Extracted records
____________

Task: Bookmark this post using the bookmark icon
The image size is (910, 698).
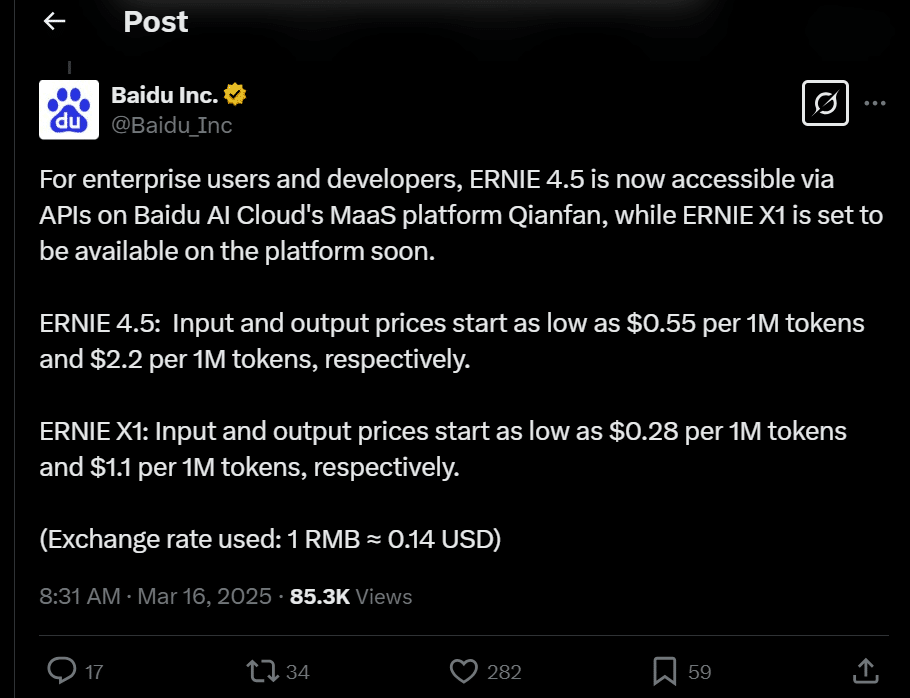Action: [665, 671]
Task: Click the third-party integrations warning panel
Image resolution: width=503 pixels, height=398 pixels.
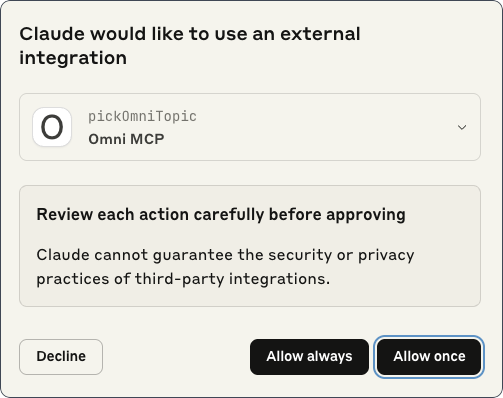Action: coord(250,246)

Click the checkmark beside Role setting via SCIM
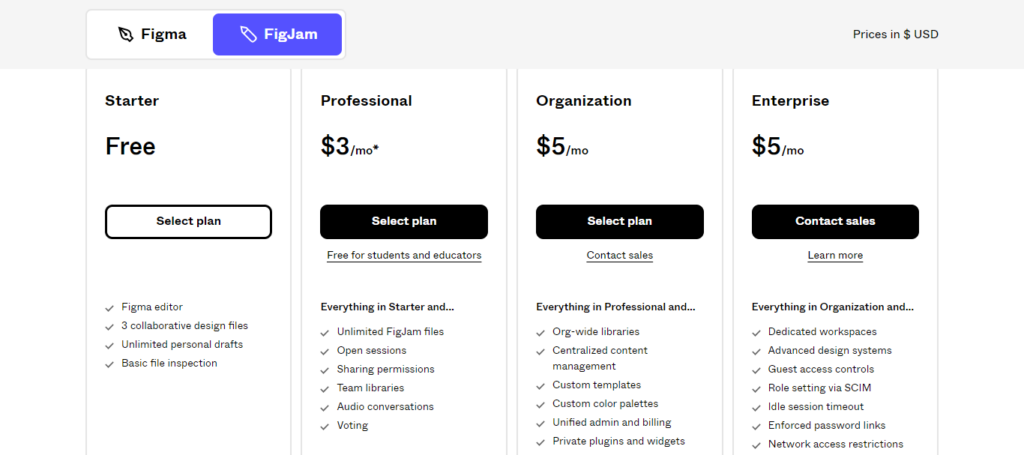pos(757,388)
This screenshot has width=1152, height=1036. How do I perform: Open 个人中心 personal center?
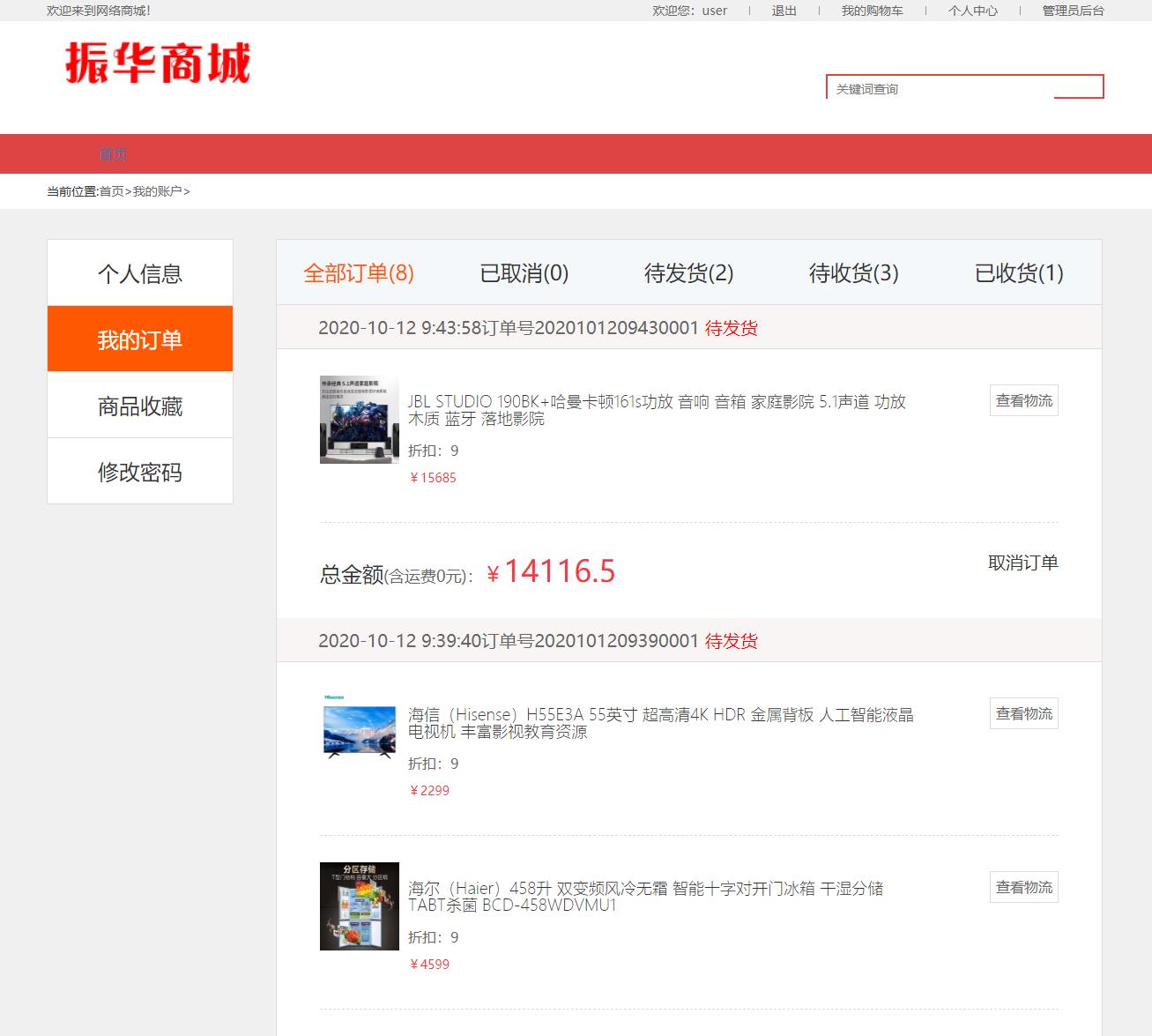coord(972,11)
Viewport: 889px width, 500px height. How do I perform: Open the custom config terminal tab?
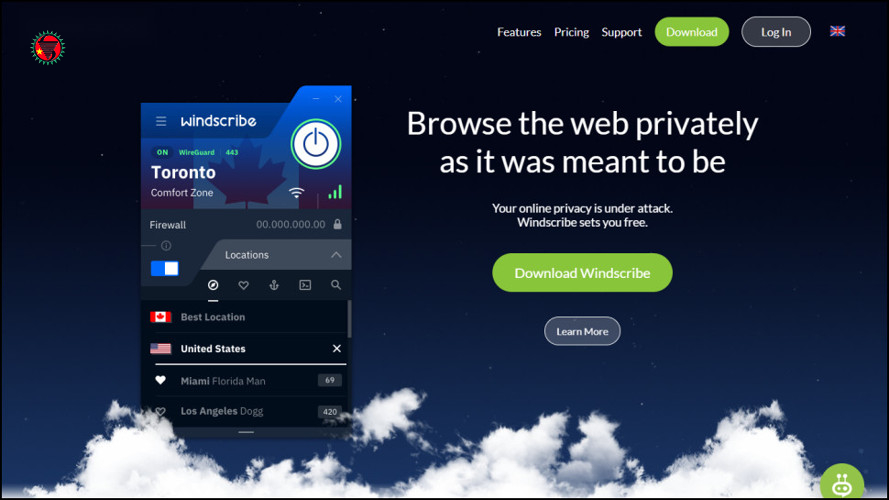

____________

From the data above, copy each line with the string "Task" in it.

### ANSWER
Task: Bookmark this post using the bookmark icon
Task: Click the third-party integrations warning panel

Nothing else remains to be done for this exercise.